▶ [TASK TO CARRY OUT]:
Go through the entries below and copy each line that holds the word "label".

▶ [RECORDS PROVIDED]:
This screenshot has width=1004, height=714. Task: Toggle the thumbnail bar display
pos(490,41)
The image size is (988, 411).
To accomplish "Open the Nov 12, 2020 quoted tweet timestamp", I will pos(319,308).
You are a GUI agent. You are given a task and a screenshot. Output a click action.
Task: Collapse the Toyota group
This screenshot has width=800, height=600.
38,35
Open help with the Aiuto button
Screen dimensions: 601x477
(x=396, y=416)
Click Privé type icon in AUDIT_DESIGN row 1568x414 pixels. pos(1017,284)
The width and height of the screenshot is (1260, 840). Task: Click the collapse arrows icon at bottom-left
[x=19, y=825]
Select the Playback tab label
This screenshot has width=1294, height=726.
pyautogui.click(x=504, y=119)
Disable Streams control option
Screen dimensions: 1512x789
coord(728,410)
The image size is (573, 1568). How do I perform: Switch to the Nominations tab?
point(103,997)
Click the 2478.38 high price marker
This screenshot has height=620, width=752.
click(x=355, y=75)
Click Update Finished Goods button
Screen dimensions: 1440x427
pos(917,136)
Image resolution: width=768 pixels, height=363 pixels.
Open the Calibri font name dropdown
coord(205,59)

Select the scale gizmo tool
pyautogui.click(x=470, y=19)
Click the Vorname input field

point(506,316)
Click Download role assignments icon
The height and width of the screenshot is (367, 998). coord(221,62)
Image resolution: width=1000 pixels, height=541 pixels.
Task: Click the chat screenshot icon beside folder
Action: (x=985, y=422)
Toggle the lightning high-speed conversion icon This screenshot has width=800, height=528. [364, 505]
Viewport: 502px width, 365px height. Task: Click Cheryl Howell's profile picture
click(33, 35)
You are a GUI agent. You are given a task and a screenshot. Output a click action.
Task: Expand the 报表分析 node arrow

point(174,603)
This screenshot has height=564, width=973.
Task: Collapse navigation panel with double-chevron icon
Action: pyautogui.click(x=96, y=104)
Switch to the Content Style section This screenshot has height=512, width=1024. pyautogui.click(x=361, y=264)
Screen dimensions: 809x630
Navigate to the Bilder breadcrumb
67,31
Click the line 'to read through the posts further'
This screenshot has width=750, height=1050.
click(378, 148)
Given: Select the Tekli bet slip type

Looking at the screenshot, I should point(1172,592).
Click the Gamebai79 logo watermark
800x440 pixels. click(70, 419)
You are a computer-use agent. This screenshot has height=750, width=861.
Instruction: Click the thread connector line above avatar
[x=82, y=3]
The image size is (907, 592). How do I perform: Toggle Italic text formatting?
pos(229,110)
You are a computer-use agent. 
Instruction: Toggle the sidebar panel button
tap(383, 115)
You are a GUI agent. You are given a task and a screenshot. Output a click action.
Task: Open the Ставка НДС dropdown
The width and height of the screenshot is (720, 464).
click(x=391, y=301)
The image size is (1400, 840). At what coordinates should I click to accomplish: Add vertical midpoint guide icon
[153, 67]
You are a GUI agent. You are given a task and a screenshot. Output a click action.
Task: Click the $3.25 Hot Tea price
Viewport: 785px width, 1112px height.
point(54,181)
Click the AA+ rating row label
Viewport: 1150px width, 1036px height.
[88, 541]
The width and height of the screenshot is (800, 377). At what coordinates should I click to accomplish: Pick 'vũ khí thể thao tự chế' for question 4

▶ [ANSWER BOX]:
Select the Playback tab label
Click the AA+ rating row label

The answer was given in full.